Phenotypic Plasticity: Mixing Darwinian and Lamarckian Adaptation in our bioRxiv Weekend Preprint Review

In a paper that is bound to raise the expectations of trolls in the debate on the role of adaptation in natural selection, the paper below analyzes genome changes in a microbial population exposed to the stress of a toxic environment. Darwinian selection leads to shifts in the average genome of the population towards those that can better induce the enzymes needed to detoxify the stressed cells.

How is this Lamarckian? Actually, it isn't. Lamarck's typical example would be one in which later generations of giraffes had longer necks as a shift in the population toward a better reach to the greenery of the tops of leafy trees induced by the animals straining upward. Even when shifted to a plains environment without trees, the offspring of giraffes that stretched their necks would keep their long necks, in Lamarck's theory. But the paper below's version of Lamarckian adaptation (not really Lamarck's) would rather be one in which the giraffes could grow longer necks if they were in an environment where stretching upwards was needed, but in an environment where the giraffe had no need to stretch upwards, the offspring of long-necked giraffes would only have short necks, and the long necks would never be seen. In biology, this is termed phenotypic plasticity. I would reframe the paper's reference to Lamark, calling the makeup of the host organism's bacterial flora a part of the host's phenotype. In humans, where we surely consider our commensal bacteria part of phenotype (or even just part of our environment) and not genotype, another common, minor example of phenotypic plasticity is the ability to tan the skin under sunlight exposure.

Is phenotypic plasticity where Lamarck was right? I think not. That honor belongs to epigenetics.

One interesting feature of the paper is that its "Holobiont" organism is partially composed of microbial elements all of which could be germ plasm for another holobiont, unlike mammals which have separate populations of haploid cells. This emphasizes a key difference in natural selection of animals versus some plants and most bacteria.

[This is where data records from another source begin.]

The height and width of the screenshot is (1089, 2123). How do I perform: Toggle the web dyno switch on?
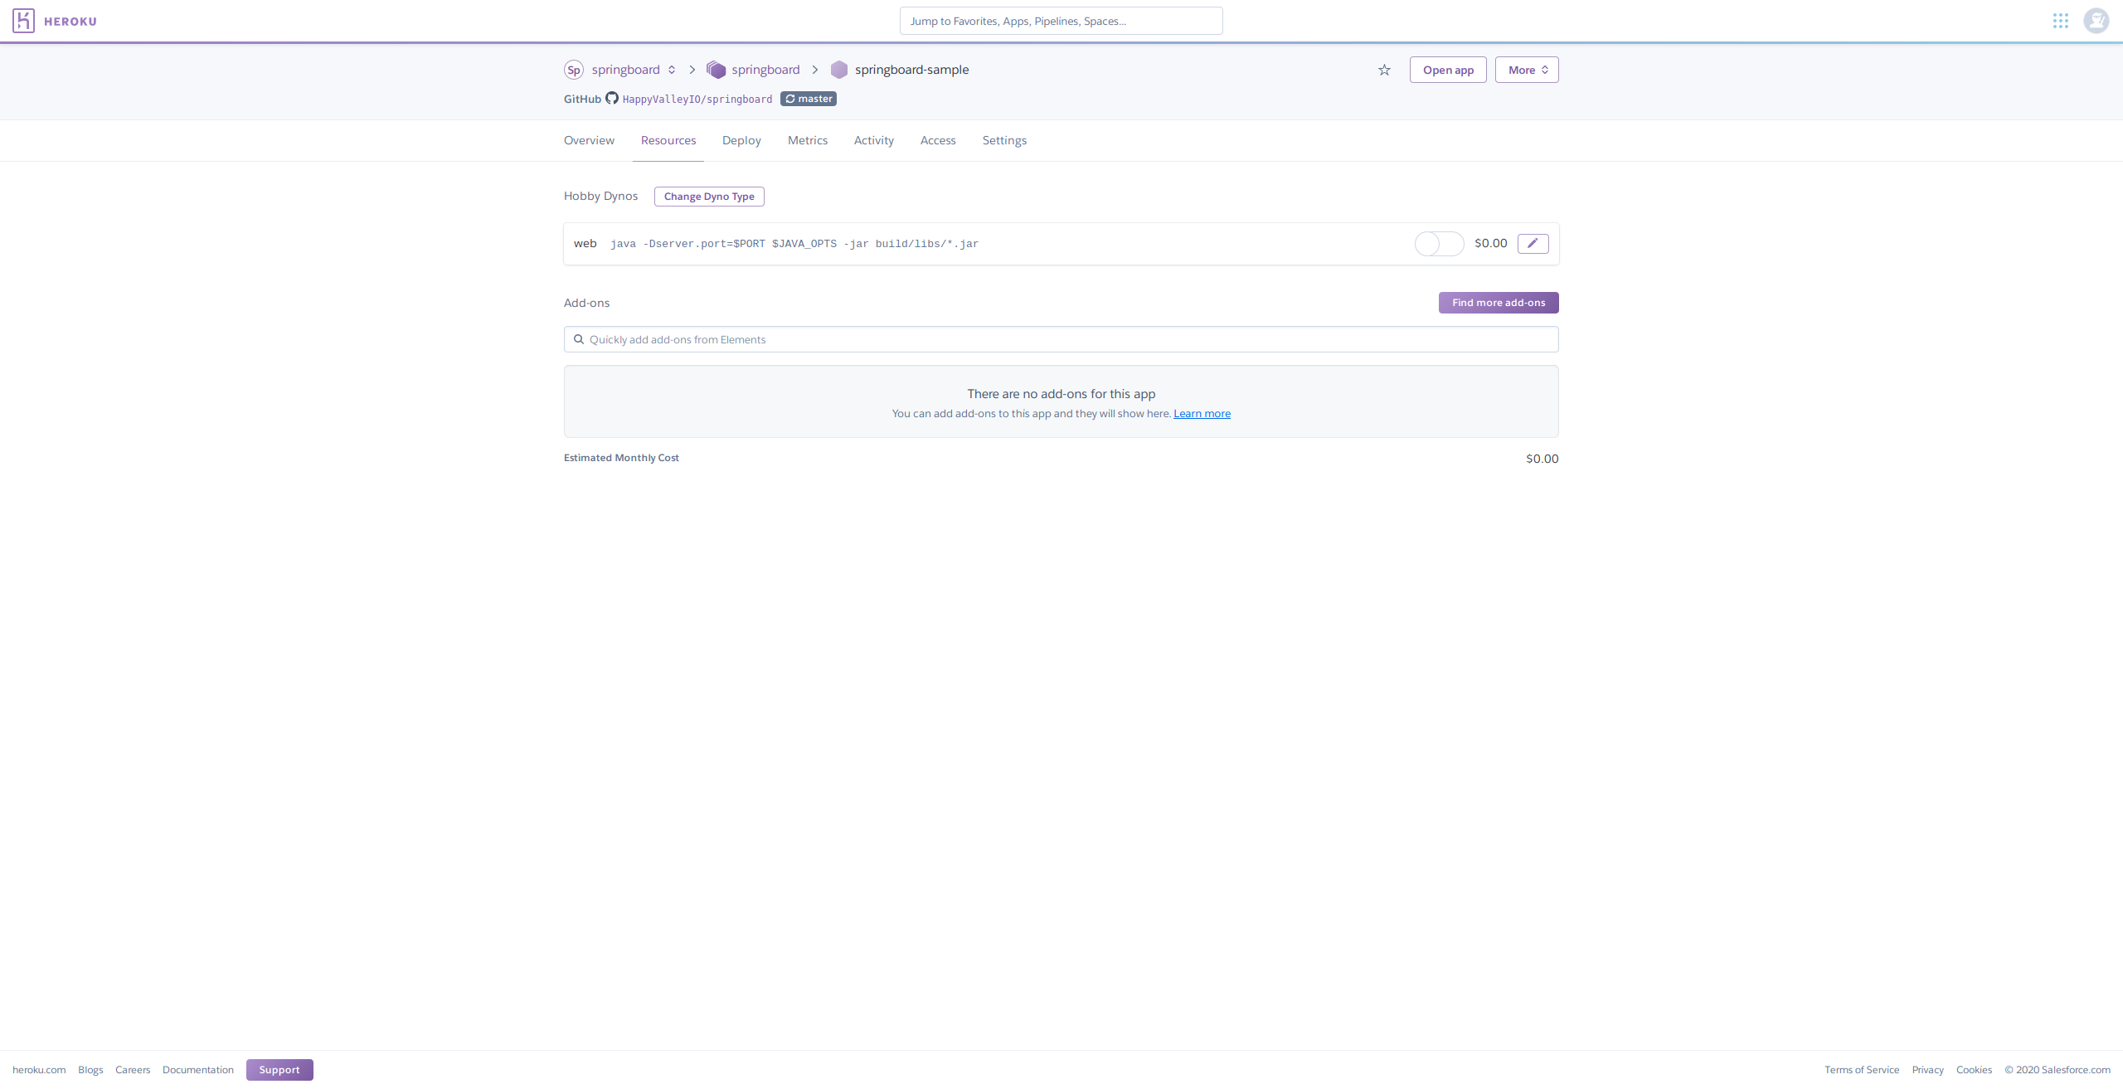coord(1439,244)
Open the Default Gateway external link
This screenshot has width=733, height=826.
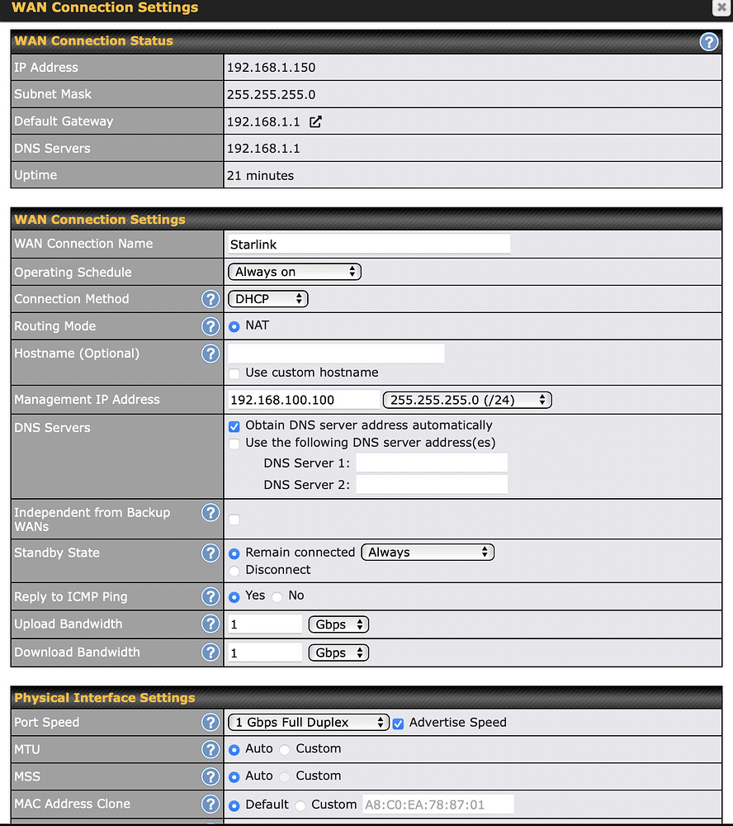315,121
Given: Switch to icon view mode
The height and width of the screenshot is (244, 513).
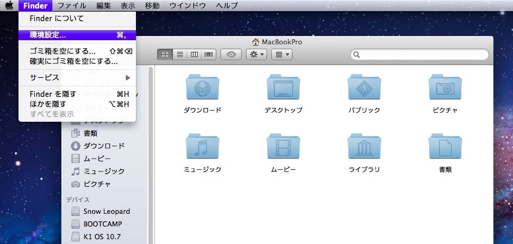Looking at the screenshot, I should [165, 55].
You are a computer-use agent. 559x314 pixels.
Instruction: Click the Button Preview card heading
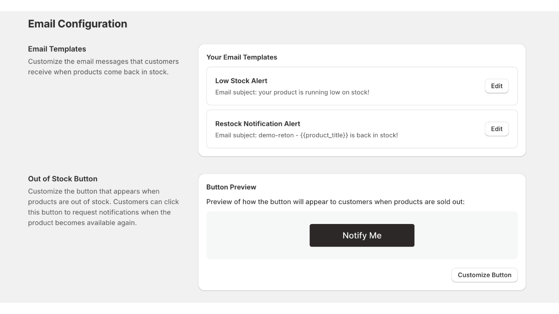tap(231, 187)
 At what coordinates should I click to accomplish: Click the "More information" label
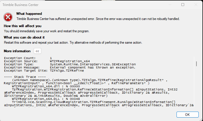17,51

Darwinian Selection Induces Lamarckian Adaptation in a Holobiont Model

Dino Osmanovic, David A Kessler, Yitzhak Rabin, Yoav Soen



Current models of animal evolution focus on selection of individuals, ignoring the much faster selection of symbiotic bacteria. Here we take host-symbiont interactions into account by introducing a Population Genetics-like model of holobionts exposed to toxic stress. The stress can be alleviated by selection of resistant individuals (host and bacteria) and by secretion of a detoxification agent (“detox”). By defining a new measure, termed the ‘Lamarckian’, we show that selection of resistant bacteria over one generation of hosts leads to stress-dependent increase in the tolerance of the hosts' offspring. This benefit is mediated by co-alleviation of toxic and physiologic stress. Prolonged exposure leads to further adaptation by ‘group selection’ of bacterial communities with higher detox per bacterium. These findings show that Lamarckian adaptation can arise via interactions between two levels of Darwinian selection within a holobiont system. The conclusions and modelling framework are applicable to diverse types of holobiont systems.